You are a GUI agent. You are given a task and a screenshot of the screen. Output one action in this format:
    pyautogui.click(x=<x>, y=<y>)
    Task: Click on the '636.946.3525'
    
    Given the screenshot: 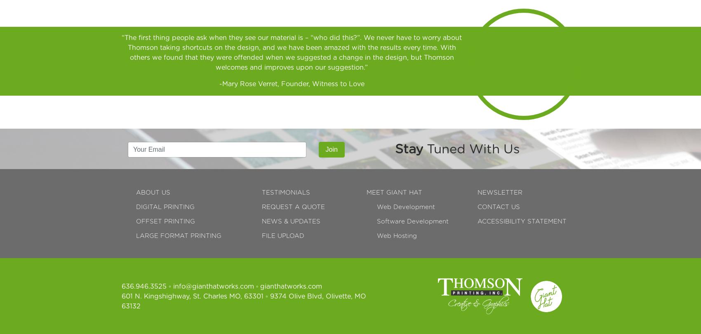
__________
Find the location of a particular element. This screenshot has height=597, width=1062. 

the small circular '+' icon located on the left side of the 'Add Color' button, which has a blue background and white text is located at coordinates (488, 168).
__________
Task requirements: Rewrite the lines above, from the line with "Find the location" up to and including the line with "the small circular", as a numbered list that leaves out blank lines.

Response below:
1. Find the location of a particular element. This screenshot has height=597, width=1062. 
2. the small circular '+' icon located on the left side of the 'Add Color' button, which has a blue background and white text is located at coordinates (488, 168).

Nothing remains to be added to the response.